In HashiCorp Vault, secrets are typically organized within the Key-Value (KV) secrets engine using paths. The structure of these paths can be designed to reflect the organization of your applications and environments. A common practice is to include the application name and the Spring profile (such as dev,test, prod) in the path to create a clear hierarchy and make it easy to manage secrets for different environments.

The HTTP service has resources in the form:

/secret/{application}/{profile}
/secret/{application}
/secret/{defaultContext}/{profile}
/secret/{defaultContext}

where the “application” is injected as the spring.application.name in the SpringApplication (i.e. what is normally “application” in a regular Spring Boot app), “profile” is an active profile (or comma-separated list of properties). Properties retrieved from Vault will be used “as-is” without further prefixing of the property names.

Example:

secret/
└── data/
├── myapp/
│ ├── dev/
│ │ ├── username
│ │ └── password
│ ├── test/
│ │ ├── username
│ │ └── password
└── anotherapp/
├── dev/
│ ├── apikey
│ └── dbpassword
└── test/
├── apikey
└── dbpassword

To use these features in an application, just build it as a Spring Boot application that depends on spring-cloud-vault-config :

<dependency>
<groupId>org.springframework.cloud</groupId>
<artifactId>spring-cloud-starter-vault-config</artifactId>
</dependency>

Here you configure your application with application.properties. The code below uses Spring Boot’s Config Data API which allows importing configuration from Vault:

spring.cloud.vault.kv.enabled=true spring.cloud.vault.authentication=TOKEN spring.cloud.vault.token=root-token #token from the vault server spring.cloud.vault.scheme=http spring.cloud.vault.host=127.0.0.1 spring.cloud.vault.port=8200

#mounts Vault as Property Source using all enabled secret backends spring.config.import=optional:vault://

in application.yml:

spring:
cloud:
vault:
kv.enabled: true
authentication: TOKEN
host: 127.0.0.1
port: 8200
scheme: http
token: root-token

#mounts Vault as Property Source using all enabled secret backends config: import: optional:vault://

How to Reference Secrets in Application Properties

Once you’ve configured Vault, you don’t directly reference the secrets in your application.properties or application.yml file. Instead, you use placeholders that correspond to the keys of the secrets stored in Vault. Spring Cloud Config will replace these placeholders with the actual values from Vault at runtime.

For example, if you have a username and password secret stored in Vault, you would reference them like this in your application.properties:

spring.datasource.username=${username}
spring.datasource.password=${password}

Or in application.yml:

spring:
datasource:
username: ${username}
password: ${password}

Our Preferred Approach

Introduction

Our preferred approach to managing configurations in Spring Boot applications leverages a combination of application names, client names, and Spring profiles to create a structured and scalable system for storing and retrieving secrets from HashiCorp Vault.

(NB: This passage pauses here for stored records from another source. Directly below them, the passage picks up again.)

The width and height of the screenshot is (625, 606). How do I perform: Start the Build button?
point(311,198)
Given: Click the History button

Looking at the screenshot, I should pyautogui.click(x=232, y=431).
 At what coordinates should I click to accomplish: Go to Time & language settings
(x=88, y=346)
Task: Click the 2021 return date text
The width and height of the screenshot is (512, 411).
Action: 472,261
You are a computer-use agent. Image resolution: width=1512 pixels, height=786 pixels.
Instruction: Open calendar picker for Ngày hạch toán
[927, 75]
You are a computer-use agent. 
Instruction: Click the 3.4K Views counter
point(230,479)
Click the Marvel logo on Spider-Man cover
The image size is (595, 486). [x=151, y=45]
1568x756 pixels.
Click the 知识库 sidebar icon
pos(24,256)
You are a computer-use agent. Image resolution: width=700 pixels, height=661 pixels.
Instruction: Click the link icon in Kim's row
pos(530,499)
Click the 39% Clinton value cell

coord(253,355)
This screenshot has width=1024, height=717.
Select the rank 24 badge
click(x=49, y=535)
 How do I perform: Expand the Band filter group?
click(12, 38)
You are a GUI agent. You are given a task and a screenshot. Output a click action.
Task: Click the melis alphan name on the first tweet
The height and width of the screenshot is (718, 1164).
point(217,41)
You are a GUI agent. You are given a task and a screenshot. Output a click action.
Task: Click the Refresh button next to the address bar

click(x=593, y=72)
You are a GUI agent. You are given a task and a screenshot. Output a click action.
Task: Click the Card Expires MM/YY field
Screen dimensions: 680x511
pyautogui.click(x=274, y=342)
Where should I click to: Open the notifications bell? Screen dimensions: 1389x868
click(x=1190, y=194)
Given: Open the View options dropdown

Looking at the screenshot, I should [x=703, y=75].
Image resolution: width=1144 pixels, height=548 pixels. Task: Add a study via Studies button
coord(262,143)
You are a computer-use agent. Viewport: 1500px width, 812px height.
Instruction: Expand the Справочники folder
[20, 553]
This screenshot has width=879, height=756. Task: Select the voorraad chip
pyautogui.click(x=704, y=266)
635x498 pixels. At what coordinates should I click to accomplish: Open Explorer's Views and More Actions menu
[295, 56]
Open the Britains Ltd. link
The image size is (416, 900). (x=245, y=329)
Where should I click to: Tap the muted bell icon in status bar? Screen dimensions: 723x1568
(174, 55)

In Vault, we use a naming convention that concatenates the project name and client name, such as projectname-clientname, to form a unique identifier for each client within a project, which matches the spring application name. This convention simplifies the management of secrets by grouping them logically and reducing the complexity of path construction, where paths could be like logistic-internal-hornbach/staging.

In Spring boot project, We create a configuration file for each client (for ex: hornbach.yml ), Within each client’s configuration file, we define multiple profiles that correspond to different environments (e.g., staging, production), allowing us to switch between configurations effortlessly during deployment.

By setting environment variables like SPRING_CONFIG_LOCATION, SPRING_PROFILES_ACTIVE, and SPRING_APPLICATION_NAME, we ensure that the application knows where to find its configuration and which secrets to request from Vault, thus enabling a seamless integration with Vault’s centralized secret management.

Example

Consider the following environment variables:

SPRING_CONFIG_LOCATION=classpath:hornbach.yml
SPRING_PROFILES_ACTIVE=staging
SPRING_APPLICATION_NAME=logistic-internal-hornbach

Upon startup, Spring Boot will:

Look for the hornbach.yml file in the classpath.
Activate the staging profile.
Construct the Vault path using the SPRING_APPLICATION_NAME and the active profile, resulting in secret/logistic-internal-hornbach/staging.
Fetch the secrets from Vault and apply them to the application context.

HashiCorp Vault Cluster

Introduction

HashiCorp Vault is now being used as a centralized server for managing application properties, business logic configurations, and cronjob settings in Spring Boot projects. As its role becomes more critical, the need for a highly available infrastructure has become increasingly important.

Prerequisites

When setting up a Vault cluster, HashiCorp recommends using Vault’s integrated storage (Raft) for most use cases. This approach simplifies the setup by removing the need for external storage systems, making it easier to manage and maintain.

Raft Storage

By using Vault’s Integrated Storage (Raft) for encrypted data, Raft storage offers the following benefits:

Simplifies Management: Raft is integrated into Vault, reducing the need for external storage setup.
Supports High Availability: Offers built-in failover and multi-cluster replication.
Improves Performance: Eliminates extra network requests by storing data directly within Vault.
Eases Troubleshooting: Fewer components make diagnosing issues faster and simpler.

The Cluster Architecture

Overview

The following diagram shows the recommended architecture by HashiCorp for deploying a single Vault cluster with maximum resiliency:

With five nodes in the Vault cluster, this architecture can withstand the loss of two nodes.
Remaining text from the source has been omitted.